Target Date Retirement Funds (or “TDFs”) have exploded in popularity as an investment option in 401(k) and other retirement plans. Fund names are linked to an employee’s anticipated retirement date (“Retirement Fund 2040” or “Target 2020” for example) and the underlying asset allocation between stocks, bonds, and treasuries automatically adjusts (becoming more conservative) as the participant approaches the target retirement date.  Not surprisingly with the explosion of popularity of these funds, the U.S. Department of Labor has significantly increased its regulatory activity in this area.  In the near future this likely means that TDFs will be an area of heightened scrutiny on DOL retirement plan audits, as well as a new trigger for breach of fiduciary duty claims brought by retirement plan participants under ERISA.

The DOL has issued guidance with recommendations for all employers sponsoring retirement plans that include TDFs.   It is highly recommended that employers offering TDFs under their retirement plans incorporate the DOLs recommendations into their practices and procedures.  The DOL recommendations for such employers are as follows:

  • Establish a Process for Comparing and Selecting TDFs: Obtain information (investment returns, fees, etc.) about each TDF that will enable the employer to evaluate the TDF as a sound investment option under the retirement plan.

  • Conduct a Periodic Review of Selected TDFs: Periodically review all TDFs offered under the retirement plan to ensure that each TDF remains a suitable investment alternative.  Employers should consider the fees and other expenses charged by the TDF as a part of this review.

  • Understand Each TDF’s Underlying Investments: Among other things, employers should understand the underlying asset classes (equities, bonds, treasuries, etc.) that may be held by each TDF, as well as how the asset classes change as the participant approaches the target retirement date.  For example, not every Target 2030 Fund is managed in the same manner.  Some 2030 funds gradually reduce their equity exposure to their most conservative point at the target date (a “to retirement” approach) while others continue to shift and don’t meet their most conservative point until several years after the target date is met (a “through retirement” approach). 

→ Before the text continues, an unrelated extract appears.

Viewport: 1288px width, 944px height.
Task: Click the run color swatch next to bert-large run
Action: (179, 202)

  • Evaluate Whether a Custom Target Date Fund Would be Better: Most investment companies offer TDFs which consist of several of that company’s mutual funds bundled into one TDF.  For example, Fidelity may offer a TDF consisting solely of Fidelity’s mutual funds.  However, it is becoming increasingly more common for investment companies to offer actively managed TDFs which regularly invest in mutual funds, or other investment products, from a variety of sources.  Sometimes the fees associated with these actively managed TDFs are higher than traditional TDFs.  Nonetheless, employers should consider whether their TDF investment provider offers such a product and whether an actively managed TDF should be offered under the employer’s retirement plan. 

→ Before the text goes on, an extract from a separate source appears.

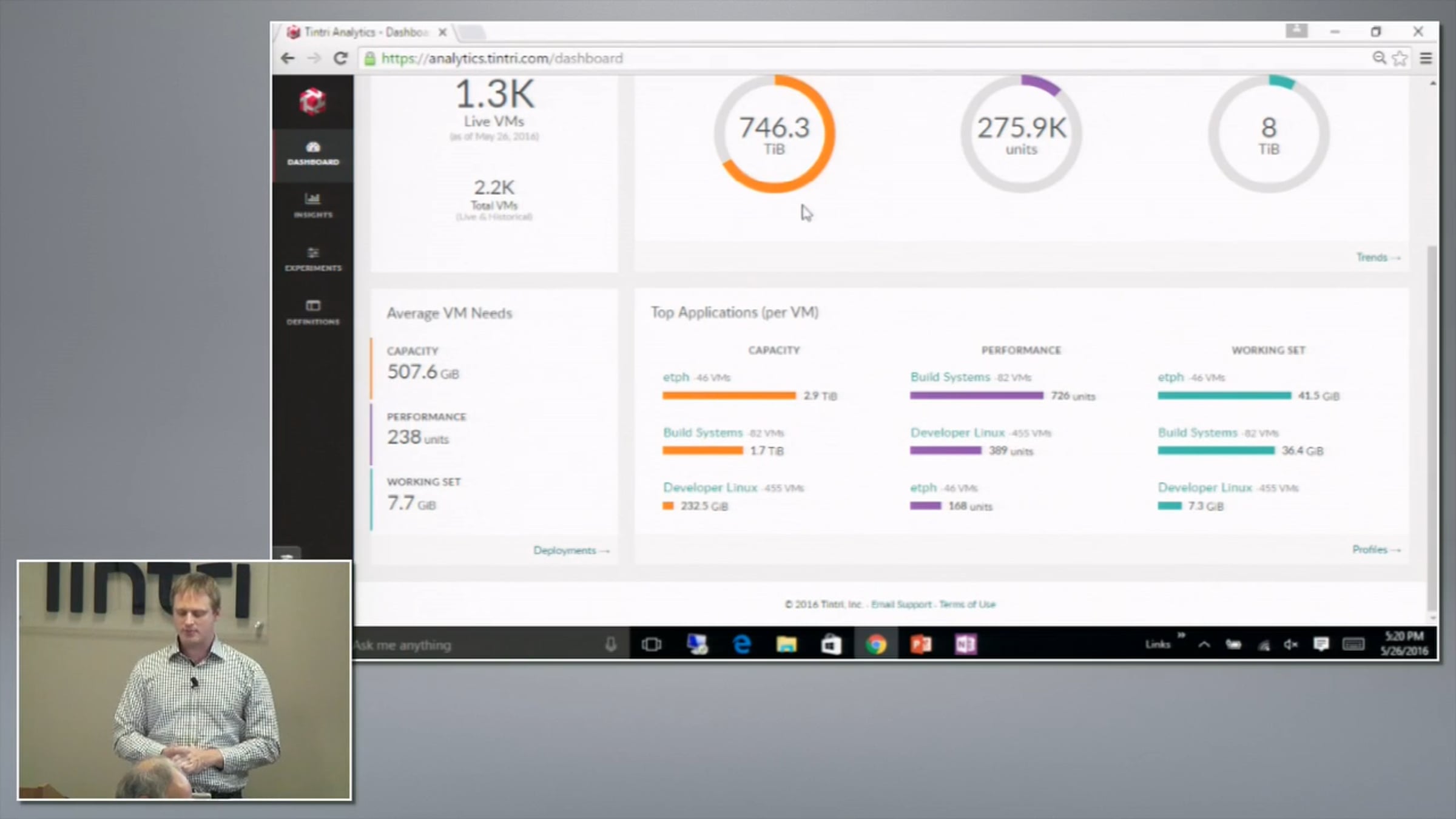Open the Insights sidebar section
This screenshot has width=1456, height=819.
click(x=313, y=205)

  • Develop Effective Employee Communications: Employers should provide employees with sufficient information to understand the features of TDFs offered under the employer’s retirement plan.  In a related initiative, the DOL is working to issue regulations that will require employers to provide employees with specific information concerning TDFs offered under the employer’s retirement plan.  In the meantime, plan sponsors should review the level of information provided to employees concerning TDF investment options.

  • Document the Process: In order to limit potential liability in the event of a DOL audit or an employee action under ERISA, it is imperative that the plan sponsor (a) documents, in writing, the steps taken to select and review TDFs offered under the retirement plan, and (b) communicates sufficient information to each employee.  In the event of a DOL audit or a challenge from a plan participant, undertaking these actions will be of little use to the employer unless these actions are contemporaneously recorded in writing and maintained in the employer’s files.

TDFs are at the center of the Department of Labor’s radar. However, with a few relatively simple steps employers can stay out in front of these new enforcement efforts and can greatly limit their potential liability in connection with offering these increasingly popular investment funds.